Chemotherapy prior to eye removal in pediatric patients with advanced intraocular retinoblastoma may not offer any survival benefits, but timely enucleation—not delaying the procedure to try and salvage the eye—could minimize the risk of metastatic death in children, a new study in Ophthalmology Retina reports.

While the surgical removal of eyes is a well-established method to try and cure advanced intraocular retinoblastoma, in recent years, eyes with more advanced disease have been saved with vision-preserving combinations of chemotherapy and tumor endo-resection through pars plana vitrectomy. However, when the attempted globe salvage fails, enucleation will have already been delayed by the treatments. Delving into the potential impact, a team of researchers from China and Canada studied the effect of delayed enucleation on disease-specific survival of children with advanced retinoblastomas and the histopathology of enucleated eyes.

The study included 554 children who were about 23 months old with advanced retinoblastoma (referred to as Group D and E based on the International Intraocular Retinoblastoma Classification) from 29 Chinese treatment centers.

The investigators reviewed clinical staging, time from diagnosis to enucleation, numbers of chemotherapy cycles, disease-specific survival, histopathology and follow-up.

The study found primarily enucleated eyes had a significantly shorter delay from diagnosis to enucleation than eyes treated with pre-enucleation chemotherapy. Additionally, investigators found decreased survival rates when there were delays between diagnosis and enucleation of more than 3.5 months in Group D and more than two months in Group E.

Compared with primarily enucleated eyes, Group E eyes with one-to-three cycles of pre-enucleation chemotherapy had no significant difference in survival rates, but those who received four or more cycles had worse survival rates. After pre-enucleation chemotherapy, more children in Group E—but not Group D— had high-risk histopathology and worse survival than those primarily enucleated.

Also of note: chemotherapy after eye removal improved survival of children with high-risk histopathology but did not change survival of low-risk children.
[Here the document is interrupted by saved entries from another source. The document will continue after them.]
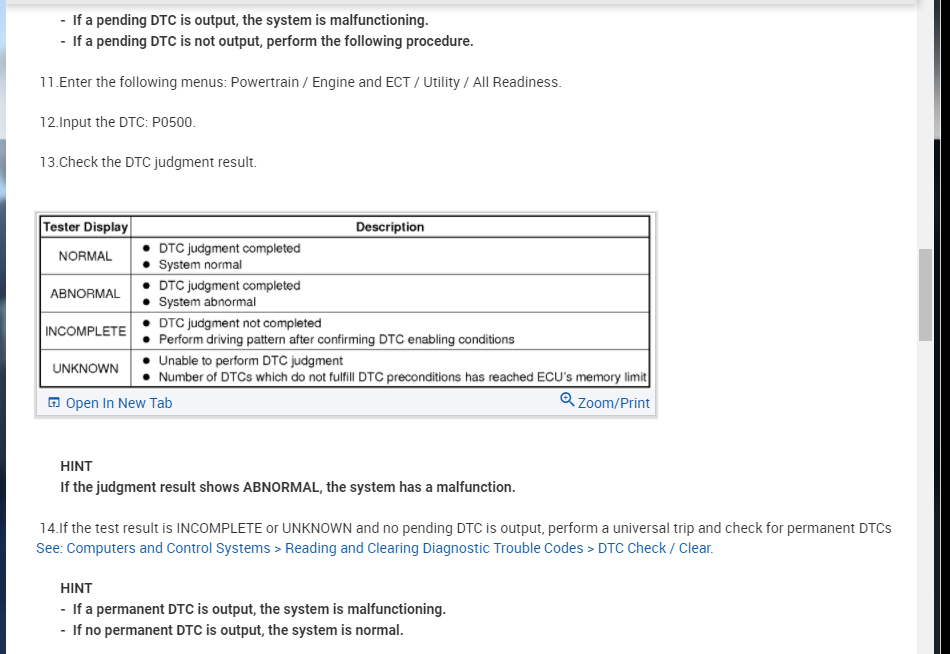Click the UNKNOWN tester display cell
950x654 pixels.
(85, 368)
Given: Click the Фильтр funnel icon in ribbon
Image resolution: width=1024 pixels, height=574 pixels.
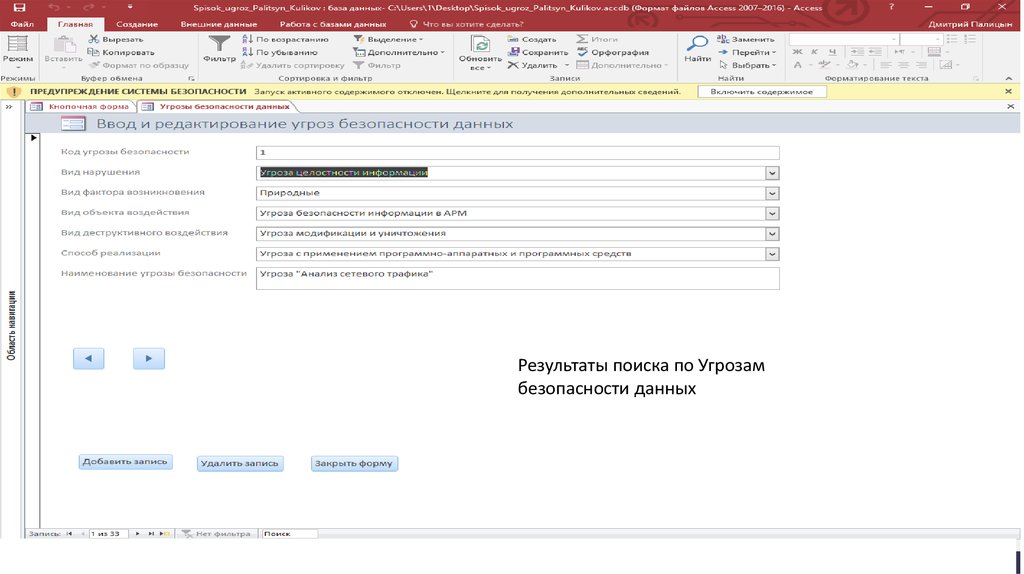Looking at the screenshot, I should pyautogui.click(x=218, y=44).
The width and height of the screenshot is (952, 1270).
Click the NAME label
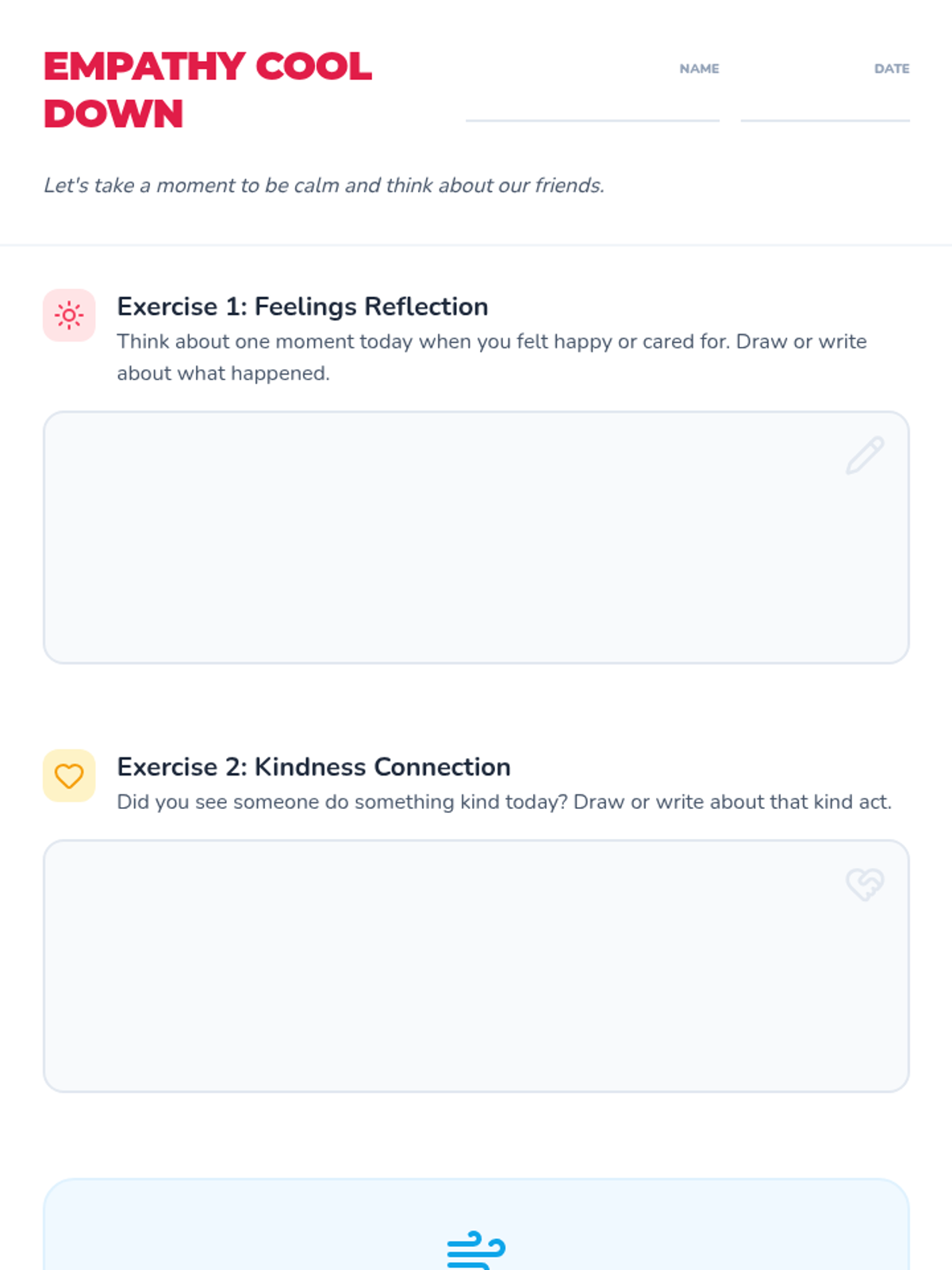pyautogui.click(x=699, y=69)
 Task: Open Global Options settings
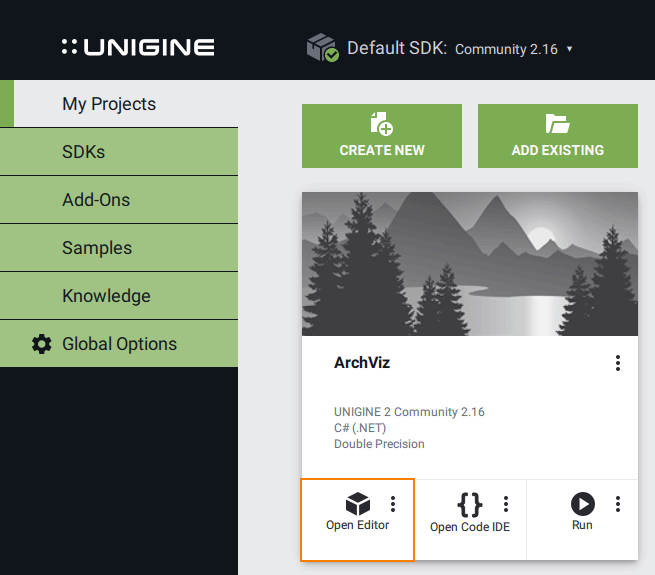(x=119, y=344)
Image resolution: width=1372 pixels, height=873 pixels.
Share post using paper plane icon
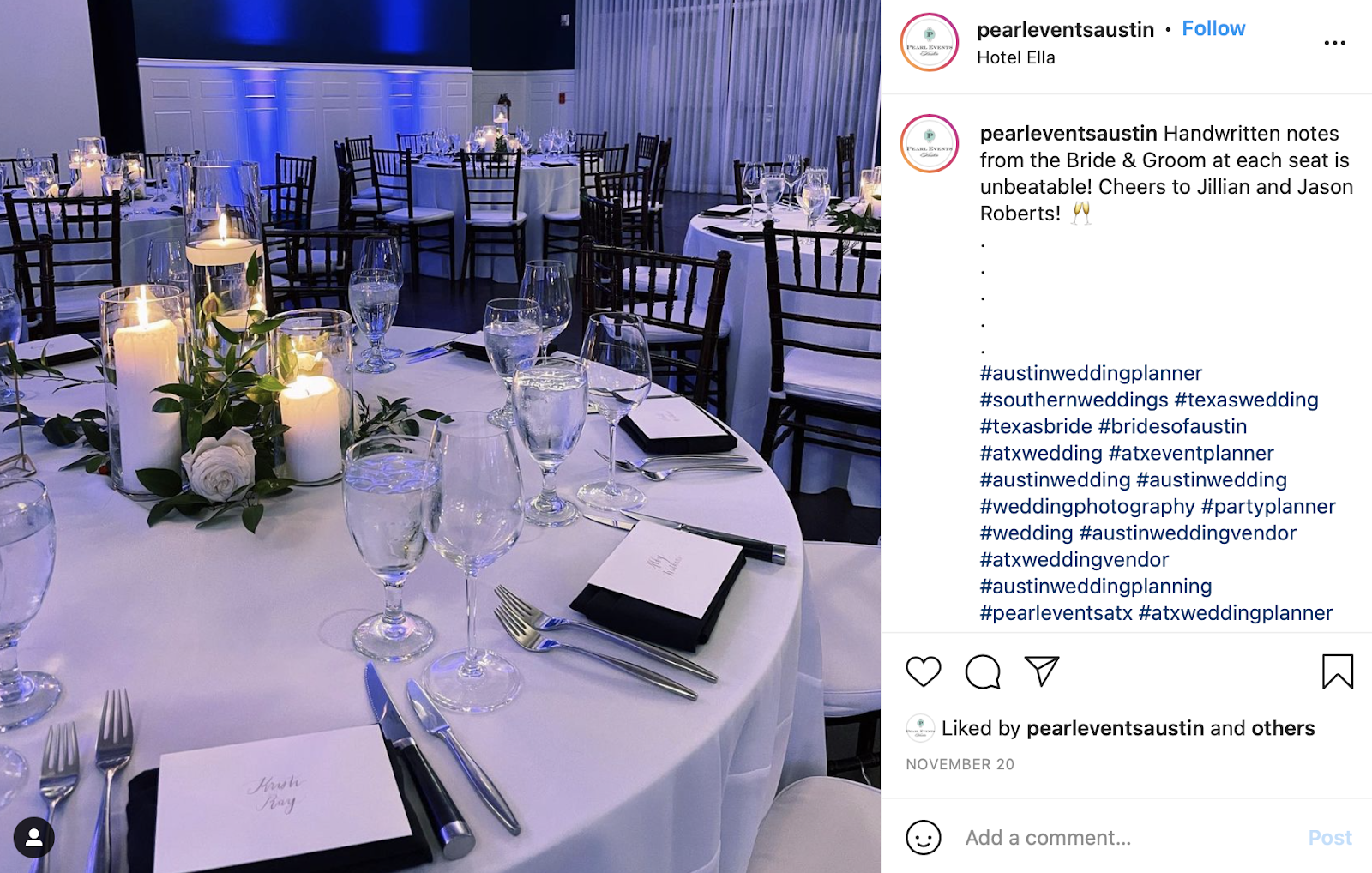[x=1042, y=671]
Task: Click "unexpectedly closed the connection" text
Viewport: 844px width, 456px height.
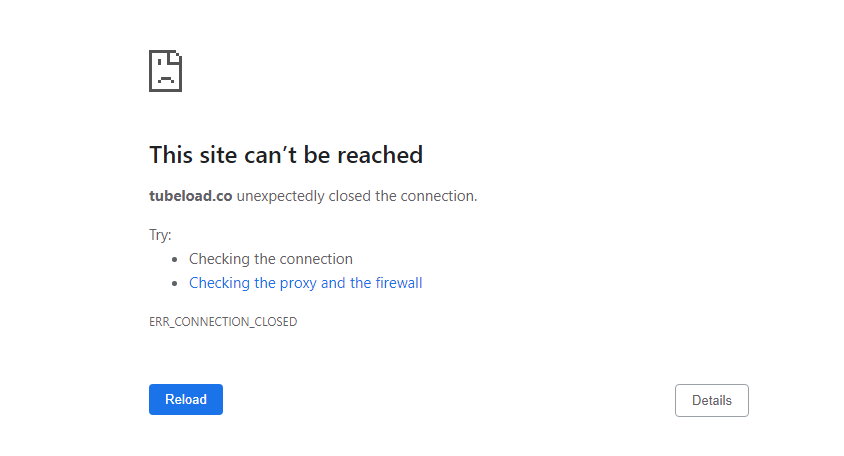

This study is an expansion of the investigators’ 2011 research that found a delay of greater than three months from diagnosis to enucleation increased mortality for children with Group E disease.

Zhao J, Feng ZX, Wei M, et al. Impact of systemic chemotherapy and delayed enucleation on survival of children with advanced intraocular retinoblastoma. Ophthalmology Retina. March 4, 2020. [Epub ahead of print].